**EXERCISE OBJECTIVE**
Omit all pictures, then retype exactly the lines from the one that contains "You are a computer-use" through the end of the listing.

* * *

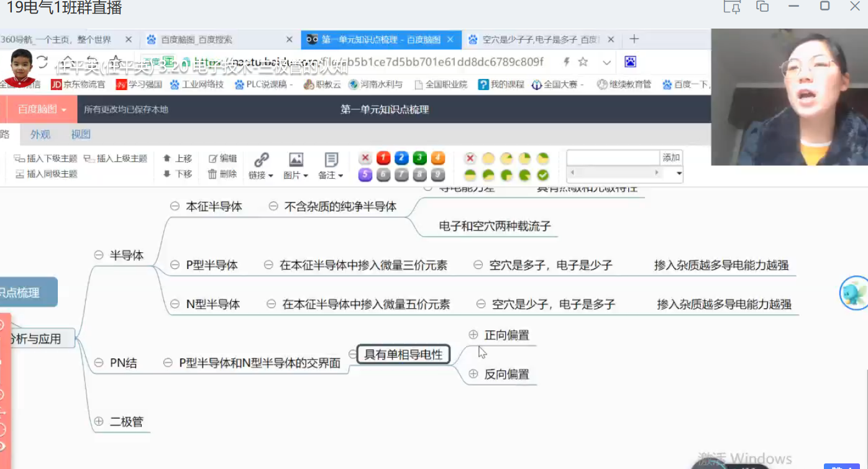
Task: Click the link (链接) chain icon
Action: pos(261,160)

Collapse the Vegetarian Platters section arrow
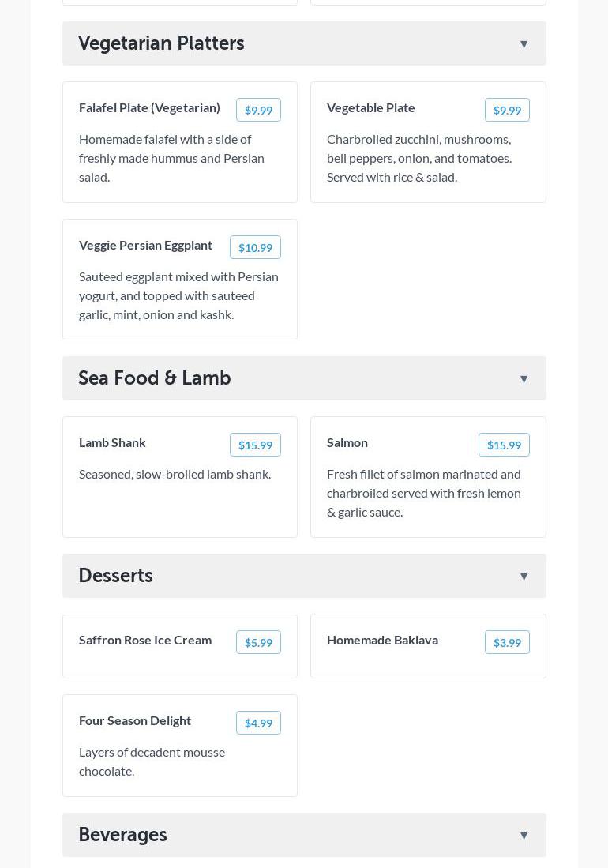(x=524, y=43)
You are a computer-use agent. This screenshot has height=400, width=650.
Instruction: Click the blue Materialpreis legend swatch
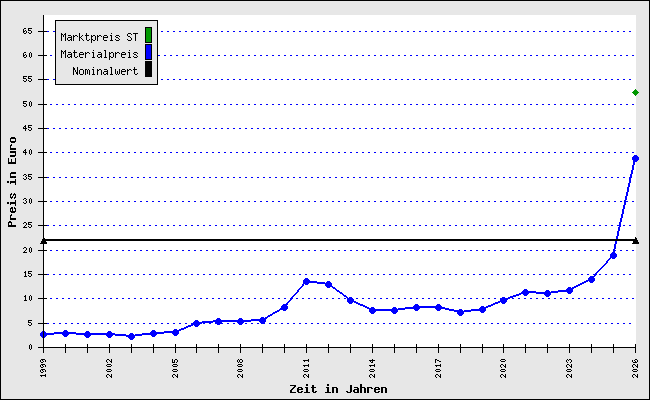tap(148, 52)
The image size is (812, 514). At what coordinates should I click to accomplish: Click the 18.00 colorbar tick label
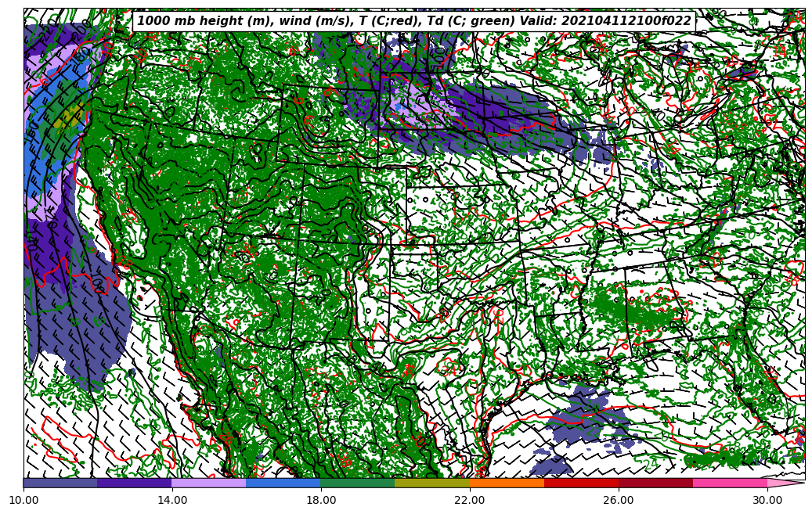tap(321, 499)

* * *

**SOLUTION TO THIS PROBLEM**
You are a computer-use agent. This screenshot has height=400, width=650.
Instruction: Click the blue Materialpreis legend swatch
tap(148, 52)
The image size is (812, 514). At what coordinates should I click to accomplish: Click the 18.00 colorbar tick label
tap(321, 499)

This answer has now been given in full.